Seafox believe that the current board members do not understand the basic concept of a shareholding company, let alone a listed UK PLC, namely that the company has shareholders! Shareholders who have invested capital, time and effort. Shareholders that voted down multiple resolutions and as far as we are concerned, we will protect the best interest of the company, its shareholders and all stakeholders.
Seafox suggested independent board members that have no affiliation whatsoever with Seafox. We are trying to bring best in class expertise, independence and proper governance to the board in the context of a company that predominantly operates in the Arab world and listed in the UK.
Seafox is avoiding being dragged into continuously having to respond to bewildering statements.
In summary, it is our belief that the new board if elected will have a better chance to raise capital including from existing shareholders and that the board changes we have proposed will be conducive to such efforts. It is our intent to try and support the new board if elected by vote and capital and we believe that the existing board has failed in its primary responsibility to act in the best interest of the Company.

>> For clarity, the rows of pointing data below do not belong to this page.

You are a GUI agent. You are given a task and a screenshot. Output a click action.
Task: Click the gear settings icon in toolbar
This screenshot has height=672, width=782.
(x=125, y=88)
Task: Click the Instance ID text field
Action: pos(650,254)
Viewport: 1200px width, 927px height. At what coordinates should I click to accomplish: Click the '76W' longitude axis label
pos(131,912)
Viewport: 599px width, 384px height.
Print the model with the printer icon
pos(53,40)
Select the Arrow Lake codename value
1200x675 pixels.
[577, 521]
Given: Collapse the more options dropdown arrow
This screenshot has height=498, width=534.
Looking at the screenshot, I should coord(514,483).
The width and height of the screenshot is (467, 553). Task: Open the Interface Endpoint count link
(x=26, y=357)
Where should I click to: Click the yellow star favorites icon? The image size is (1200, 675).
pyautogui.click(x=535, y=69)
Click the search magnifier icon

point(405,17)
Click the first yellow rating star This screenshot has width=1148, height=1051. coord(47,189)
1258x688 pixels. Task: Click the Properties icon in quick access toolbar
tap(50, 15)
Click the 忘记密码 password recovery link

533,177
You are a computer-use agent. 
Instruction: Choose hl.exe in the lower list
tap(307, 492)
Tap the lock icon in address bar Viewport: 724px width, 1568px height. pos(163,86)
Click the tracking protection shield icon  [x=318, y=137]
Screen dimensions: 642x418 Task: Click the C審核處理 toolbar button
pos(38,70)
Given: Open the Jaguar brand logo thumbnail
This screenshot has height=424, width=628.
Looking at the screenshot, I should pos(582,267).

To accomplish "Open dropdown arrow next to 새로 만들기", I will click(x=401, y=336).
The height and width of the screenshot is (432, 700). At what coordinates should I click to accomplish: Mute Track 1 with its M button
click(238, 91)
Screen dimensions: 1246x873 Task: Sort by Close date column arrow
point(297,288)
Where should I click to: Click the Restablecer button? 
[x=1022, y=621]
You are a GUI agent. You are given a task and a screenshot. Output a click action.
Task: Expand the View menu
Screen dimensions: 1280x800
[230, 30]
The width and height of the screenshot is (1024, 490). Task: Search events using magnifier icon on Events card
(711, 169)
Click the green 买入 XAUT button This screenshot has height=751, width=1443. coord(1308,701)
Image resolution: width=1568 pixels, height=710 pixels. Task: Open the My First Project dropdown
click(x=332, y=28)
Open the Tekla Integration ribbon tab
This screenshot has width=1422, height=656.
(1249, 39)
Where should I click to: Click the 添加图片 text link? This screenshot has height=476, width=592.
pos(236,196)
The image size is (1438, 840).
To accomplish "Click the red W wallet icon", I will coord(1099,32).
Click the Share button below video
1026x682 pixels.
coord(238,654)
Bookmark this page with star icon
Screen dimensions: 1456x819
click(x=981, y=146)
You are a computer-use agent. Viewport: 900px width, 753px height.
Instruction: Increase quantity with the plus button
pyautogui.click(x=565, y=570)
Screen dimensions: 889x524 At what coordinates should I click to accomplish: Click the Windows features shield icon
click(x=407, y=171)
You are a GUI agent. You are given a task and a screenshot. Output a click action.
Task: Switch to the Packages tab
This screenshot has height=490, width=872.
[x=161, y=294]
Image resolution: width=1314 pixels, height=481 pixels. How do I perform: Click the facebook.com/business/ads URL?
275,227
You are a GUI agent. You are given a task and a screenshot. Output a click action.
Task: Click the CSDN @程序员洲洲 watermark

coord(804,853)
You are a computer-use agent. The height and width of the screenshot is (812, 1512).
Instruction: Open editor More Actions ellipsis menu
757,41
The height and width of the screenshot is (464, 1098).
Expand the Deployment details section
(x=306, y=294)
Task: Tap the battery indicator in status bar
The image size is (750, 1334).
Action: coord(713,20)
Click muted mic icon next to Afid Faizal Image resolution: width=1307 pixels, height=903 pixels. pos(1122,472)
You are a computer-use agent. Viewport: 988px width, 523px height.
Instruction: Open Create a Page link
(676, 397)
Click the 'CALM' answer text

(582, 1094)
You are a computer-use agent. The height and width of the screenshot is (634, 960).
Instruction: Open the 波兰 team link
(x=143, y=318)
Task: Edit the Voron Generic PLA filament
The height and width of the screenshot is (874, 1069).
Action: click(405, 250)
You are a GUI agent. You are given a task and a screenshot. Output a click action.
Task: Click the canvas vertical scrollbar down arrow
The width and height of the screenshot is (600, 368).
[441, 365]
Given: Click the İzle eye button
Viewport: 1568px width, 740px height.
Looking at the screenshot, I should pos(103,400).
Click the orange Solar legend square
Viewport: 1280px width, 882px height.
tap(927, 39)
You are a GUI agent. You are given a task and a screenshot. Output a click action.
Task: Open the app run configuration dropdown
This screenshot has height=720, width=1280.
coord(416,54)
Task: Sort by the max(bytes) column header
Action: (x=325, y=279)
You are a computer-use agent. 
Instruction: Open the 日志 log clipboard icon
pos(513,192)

Seafox is a leading global offshore jack-up company, providing services to support the oil & gas and renewable industry. Seafox owns and exclusively manages eleven self-elevating jack-up units. Seafox's customers benefit from its wealth of experience in accommodation & crane support, well testing & workover, transport & installation and decommissioning. Furthermore, Seafox offers temporary accommodation units for offshore locations and on board vessels.